An astonishing historical novel set in the shadowy, magical forests of South America, which draws on the captivating world of the international bestseller The Watchmaker of Filigree Street
It would have been a lovely thing to believe in, if I could have believed in anything at all.
In 1860, Merrick Tremayne is recuperating at his family's crumbling Cornish estate as he struggles to recover from an injury procured on expedition in China. Dispirited by his inability to walk any futher than his father's old greenhouse, he is slowly coming round to his brother's suggestion that - after a life lived dangerously - he might want to consider a new path, into the clergy.

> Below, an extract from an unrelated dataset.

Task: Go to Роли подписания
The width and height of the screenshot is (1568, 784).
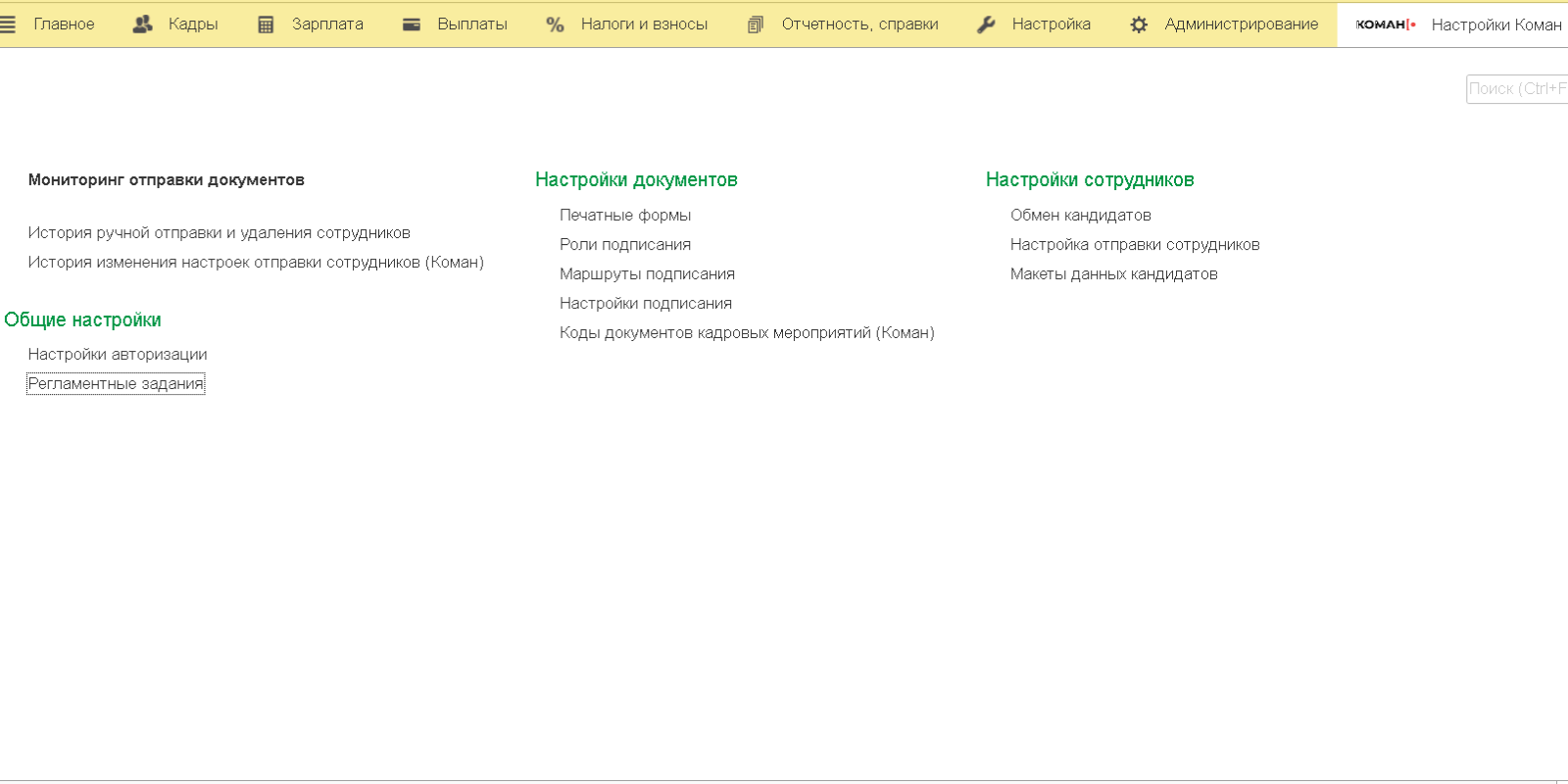Action: 625,245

But when the East India Trading Company coerces Merrick in to agreeing to go on one final expedition to the holy town of Bedlam, a Peruvian settlement his family knows well, he finds himself thrown into another treacherous mission for Her Majesty, seeking valuable quinine from a rare Cinchona tree.

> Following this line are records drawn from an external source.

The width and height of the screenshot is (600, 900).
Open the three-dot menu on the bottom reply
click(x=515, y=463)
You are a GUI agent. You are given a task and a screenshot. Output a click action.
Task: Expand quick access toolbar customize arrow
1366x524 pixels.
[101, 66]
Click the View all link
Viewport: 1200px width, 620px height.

In Bedlam, nothing is as it seems. The Cinchona is located deep within a sacred forest where golden pollen furls in the air and mysterious statues built from ancient rock appear to move. Guided by the mysterious priest Raphael, who disappears for days on end into this shadowy realm, Merrick discovers a legacy left by his father and grandfather before him which will prove more valuable than the British Empire could ever have imagined.